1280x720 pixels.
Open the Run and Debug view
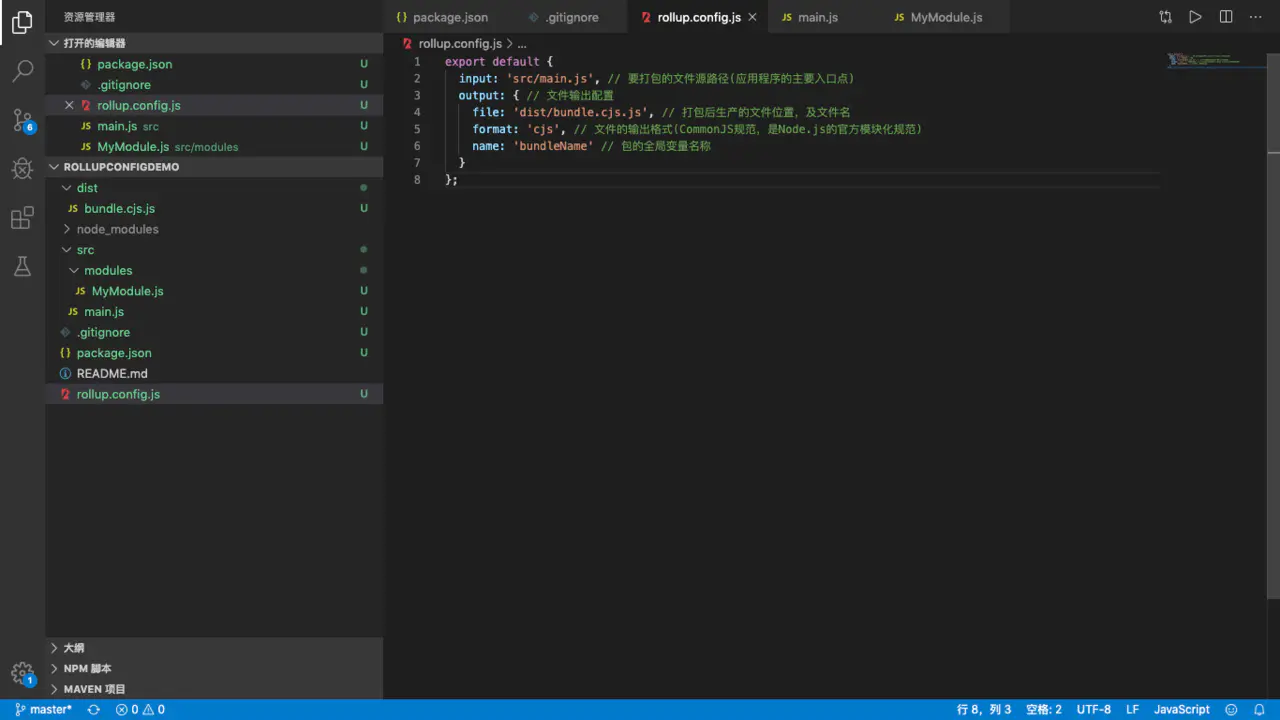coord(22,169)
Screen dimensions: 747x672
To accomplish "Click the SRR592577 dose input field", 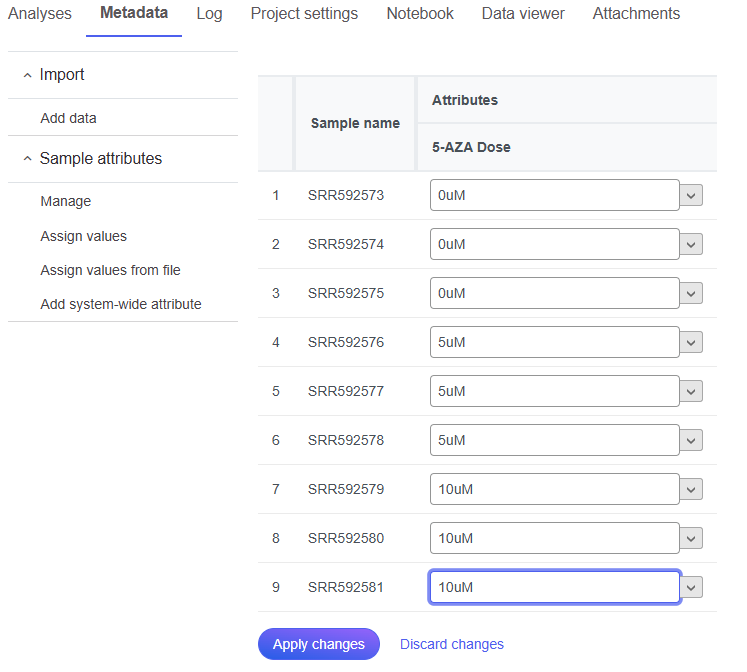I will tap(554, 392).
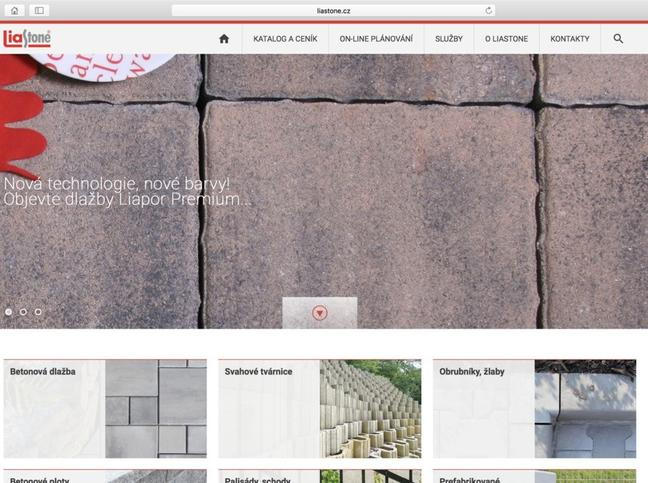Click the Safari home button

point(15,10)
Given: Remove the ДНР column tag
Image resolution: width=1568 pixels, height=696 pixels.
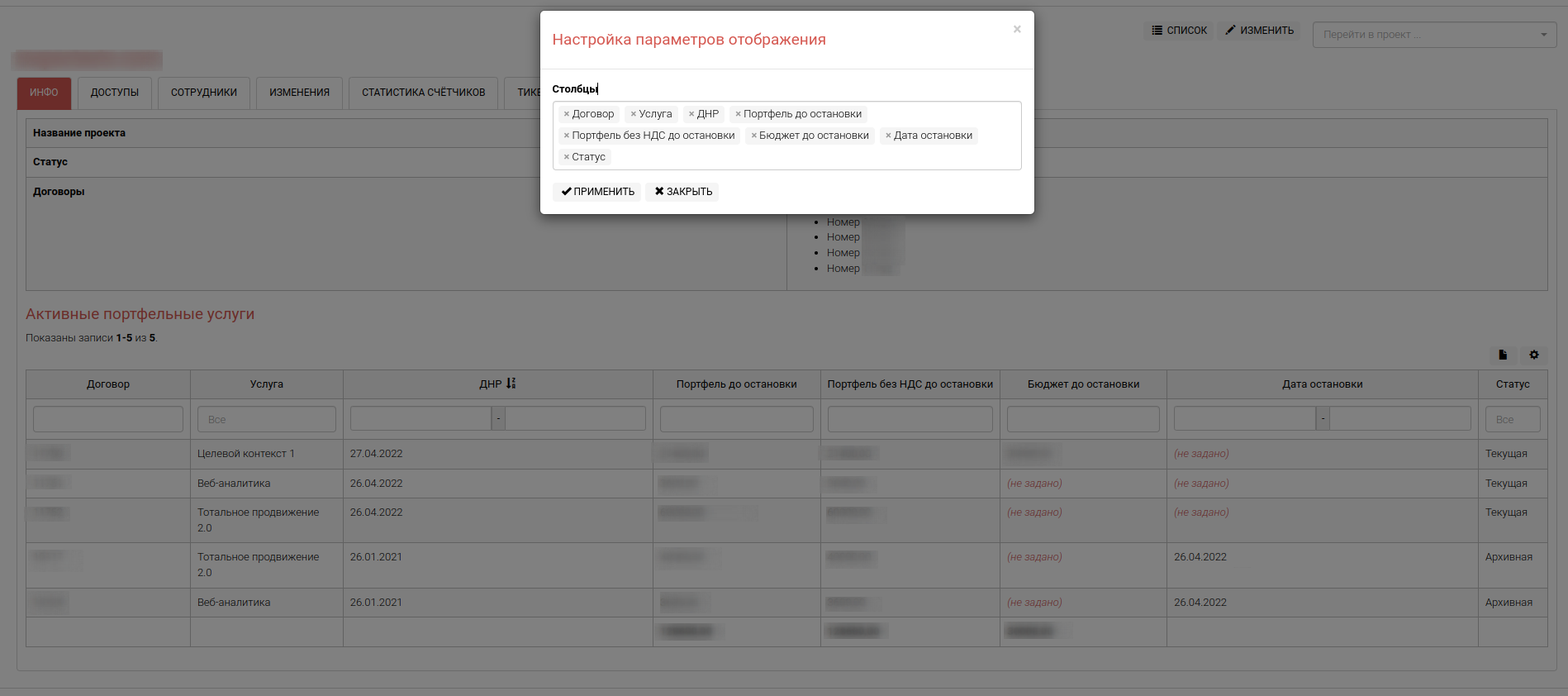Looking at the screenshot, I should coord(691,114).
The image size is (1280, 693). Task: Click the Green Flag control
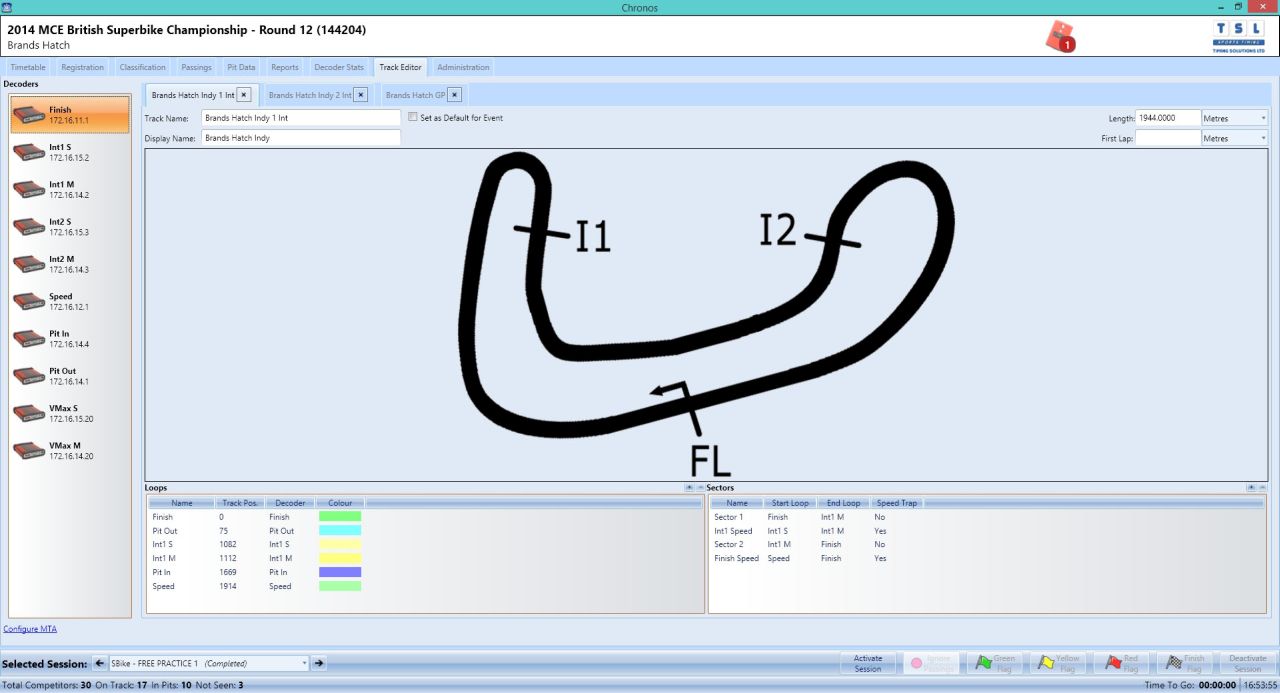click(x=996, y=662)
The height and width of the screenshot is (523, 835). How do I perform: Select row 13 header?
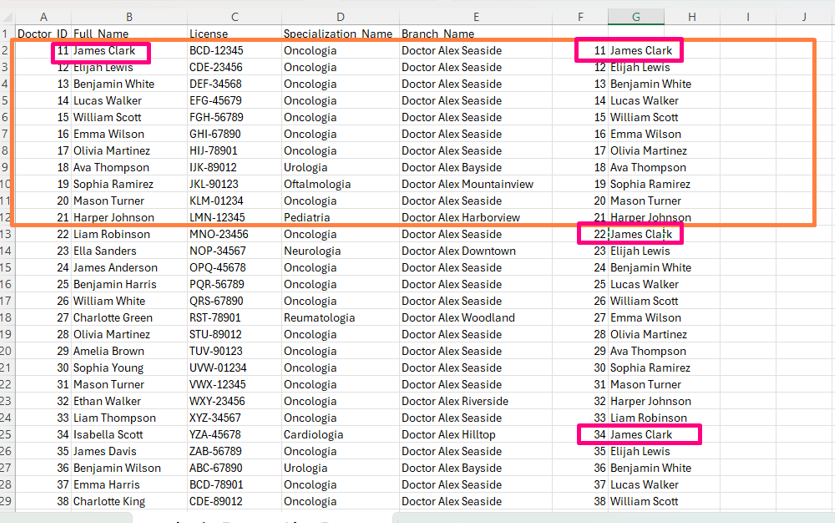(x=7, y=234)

---

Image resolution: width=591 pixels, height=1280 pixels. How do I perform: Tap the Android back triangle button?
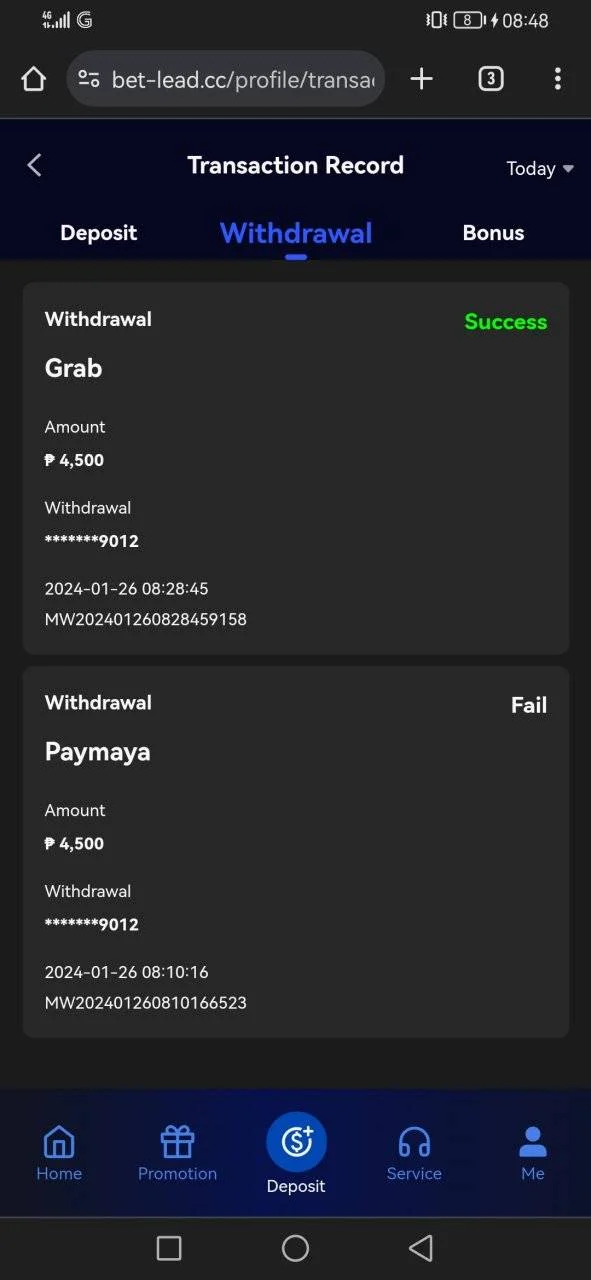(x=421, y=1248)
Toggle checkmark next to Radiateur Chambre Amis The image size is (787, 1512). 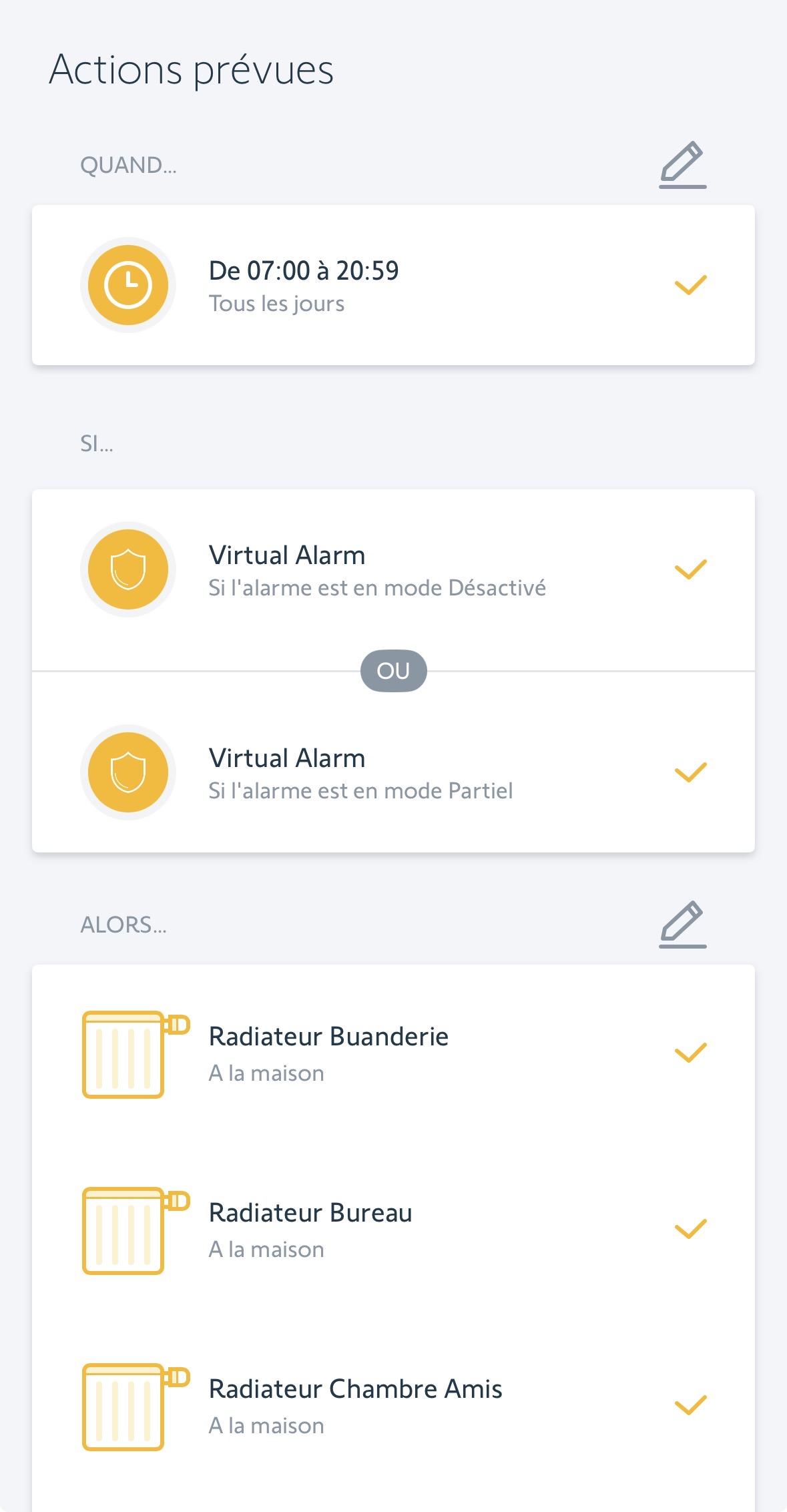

## Problem to work on
Could you format the lines above as a two-column CSV with the columns "request" and "answer", giving one row per request, with each value in a single quoted field and line breaks turned into spaces? Begin at the line that has "The image size is (1280, 693).", stop after the line that has "(x=7, y=234)", and leave the pictures out.

## Result of the exercise
request,answer
"The image size is (1280, 693). Task: Click the Green Flag control","click(x=996, y=662)"
"The height and width of the screenshot is (523, 835). How do I perform: Select row 13 header?","(x=7, y=234)"